Understanding MC acquisiton functions #2266

ToennisStef · 2024-03-27T22:25:41Z

ToennisStef
Mar 27, 2024

I have a question regarding the acquisition functions:
I have some stupid questions that are leading up to more general questions.
I have this code that instatiates a SingleTaskGP and instantiates a qExpectedImprovement acquisition function object:

likelihood = gpytorch.likelihoods.GaussianLikelihood()
model = SingleTaskGP(X,Y,likelihood=likelihood)
acq = qExpectedImprovement(model=model, best_f=Y.min())

Let X and Y be some arbitrary points that i condition the model on.
I initially wanted to make these fancy visualisations like in the following picture:

This grafic is taken from the BayesOpt Book .
So i tried the following code to get acquisition function values for the whole x range:

x = torch.linspace(lowerBound,upperBound,res)
acq_value = acq(x)

This code did not compute an acquisition function value for each value in the x tensor instead it only output one acquisition function value. I want to know why that is? i think that that is probably connected the fact that BoTorch can perform with multidimensional inputs, but to be honest i don't know whats going on. Why do i still get a value when inputting the whole x tensor? how can i interpret this value? Is it some kind of crazy transform or is it just the acquistion function value for the last entry of my x tensor?

Secondly i wanted to better understand the MC acquisition functions and came across this discussion BoTorch Discussion talking about the sampling of MC acquisition functions.

posterior = model.posterior(X)
samples = acq.get_posterior_samples(posterior)

I don't quite get what the samples derived from this function acq.get_posterior_samples(posterior) are. Is it just another way to sample from the posterior? Because at first thought it was a sample $a(\xi_{i})$ from the picture below (the MC sampling overview from BoTorch), so if i would sum it up all samples and devide by the number of samples i would get the acquistion function value at that point. namely i thought if would do that i would get acq(X).

But that was not the case. So what exactly are the samples then?

In the description of the Basic Concepts of BoTorch, there is something written about the base samples: "If the base samples are fixed, the problem of optimizing the acquisition function is deterministic,[...]."
Are the basesamples refering to $\epsilon_i \sim N(0,I)$?

And my final question is: Is there a way to get the derivative values of the acquistion function with respect to x as described in BoTorch: A Framework for Efficient Monte-Carlo Bayesian Optimization or The reparameterization trick for acquisition functions?

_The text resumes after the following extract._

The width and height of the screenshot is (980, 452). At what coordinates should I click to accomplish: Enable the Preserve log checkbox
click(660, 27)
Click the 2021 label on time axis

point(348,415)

Thank to everyone that read through all of this! I am trying to really understand BoTorch it is an amazing toolset and i would love to use it for my masterthesis, but for this i need to really understand the basis of the library to really know what i am doing.
I am greatfull for any help!

Answered by Balandat

Mar 29, 2024

This code did not compute an acquisition function value for each value in the x tensor instead it only output one acquisition function value. I want to know why that is? i think that that is probably connected the fact that BoTorch can perform with multidimensional inputs, but to be honest i don't know whats going on. Why do i still get a value when inputting the whole x tensor? how can i interpret this value? Is it some kind of crazy transform or is it just the acquistion function value for the last entry of my x tensor?

The issue is that you computed the joint acquisition value of all the points in your "batch" of candidates. In general, BoTorch acquisition functions take in tensors o…

View full answer

Balandat · 2024-03-29T18:54:53Z

Balandat
Mar 29, 2024
Collaborator

This code did not compute an acquisition function value for each value in the x tensor instead it only output one acquisition function value. I want to know why that is? i think that that is probably connected the fact that BoTorch can perform with multidimensional inputs, but to be honest i don't know whats going on. Why do i still get a value when inputting the whole x tensor? how can i interpret this value? Is it some kind of crazy transform or is it just the acquistion function value for the last entry of my x tensor?

The issue is that you computed the joint acquisition value of all the points in your "batch" of candidates. In general, BoTorch acquisition functions take in tensors of shape (batch_shape) x q x d, where q is the batch size and d is the dimension of the domain. It appears that your input was interpreted as k x 1, where k is the number of elements of x. If you pass this in with an explicit shape of k x 1 x 1 then the acquisition function should do the right thing. You can read more about this in the documentation here: https://botorch.org/docs/batching

I don't quite get what the samples derived from this function acq.get_posterior_samples(posterior) are. Is it just another way to sample from the posterior?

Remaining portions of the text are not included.